Kevin Patton–gestural sonification and visualization, performance system design, Improvisation.
Kevin is a composer, guitarist, and experimental sound performer interested in exploring the increasingly nebulous borderlands between humans and machines in performance. The integration of interactive electronic music and machine improvisation into traditional performance contexts is at the center of his practice. Kevin often performs his own work in both instrumental improvisation and interactive chamber music and has performed in Europe, Japan, and throughout North America. Kevin holds a Master of Music degree in jazz studies and composition from the University of North Texas and a Master of Arts Degree from Brown University. He is currently pursuing a PhD in electronic music and multimedia composition at Brown University. (http:// lajunkielovegun.com/KevinPatton)
Angela Veomett–integrative performance, physical theater, movement-based interactivity
Angela Veomett is currently a PhD student in the MEME program at Brown University. She received a Master’s degree in Media Arts at the University of Michigan in 2006, and taught at Oberlin’s TIMARA department in 2006-2007. Her work, which incorporates video, electro-acoustic music and live performers, focuses on the intersections between spirituality, politics and the physical body.
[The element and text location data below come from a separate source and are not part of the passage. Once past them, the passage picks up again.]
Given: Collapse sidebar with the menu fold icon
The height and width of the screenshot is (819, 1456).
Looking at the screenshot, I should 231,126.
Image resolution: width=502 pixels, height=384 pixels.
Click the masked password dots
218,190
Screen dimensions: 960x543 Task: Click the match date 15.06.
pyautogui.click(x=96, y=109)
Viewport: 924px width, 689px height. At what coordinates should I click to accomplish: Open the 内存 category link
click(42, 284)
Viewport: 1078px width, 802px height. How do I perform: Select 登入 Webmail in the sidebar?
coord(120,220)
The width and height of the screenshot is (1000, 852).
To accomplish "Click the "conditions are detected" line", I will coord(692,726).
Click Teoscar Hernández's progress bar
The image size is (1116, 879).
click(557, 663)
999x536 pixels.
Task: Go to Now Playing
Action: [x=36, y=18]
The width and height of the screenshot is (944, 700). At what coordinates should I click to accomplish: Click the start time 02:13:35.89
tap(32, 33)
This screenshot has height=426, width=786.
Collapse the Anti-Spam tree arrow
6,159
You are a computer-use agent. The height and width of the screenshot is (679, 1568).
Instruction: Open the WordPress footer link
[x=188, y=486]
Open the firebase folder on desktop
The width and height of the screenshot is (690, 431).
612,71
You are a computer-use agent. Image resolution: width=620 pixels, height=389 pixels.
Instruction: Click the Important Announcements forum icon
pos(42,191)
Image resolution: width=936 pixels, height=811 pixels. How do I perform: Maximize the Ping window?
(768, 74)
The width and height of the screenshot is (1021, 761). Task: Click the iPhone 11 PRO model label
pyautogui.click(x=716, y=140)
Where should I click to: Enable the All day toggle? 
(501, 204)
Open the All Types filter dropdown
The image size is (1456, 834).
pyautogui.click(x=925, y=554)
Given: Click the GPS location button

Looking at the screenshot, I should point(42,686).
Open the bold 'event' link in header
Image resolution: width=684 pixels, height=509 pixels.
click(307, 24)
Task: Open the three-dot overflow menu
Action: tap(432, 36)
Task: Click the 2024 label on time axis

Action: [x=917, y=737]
Matthew Warne–gesture, sensors systems, responsive media installation, latent performance phenomena
Matthew’s interactive work joins the call for the composer's emergence from the studio for the realization of computer music live in cooperation with performers. His compositional work frequently focuses on the design of simple electronic or computational processes which amplify some aspect of a sound which might otherwise be considered secondary. He currently seeks the doctorate in Brown University's MEME program studying with Joseph Butch Rovan and Todd Winkler. He holds an MS in Digital Media from the Georgia Institute of Technology where he studied with Sha Xin Wei and Steve Everrett (Emory University). His work as an affiliate researcher of the Topological Media Lab (directed by Dr. Sha at Concordia University) focuses on notions of vocal gesture and media tangibility.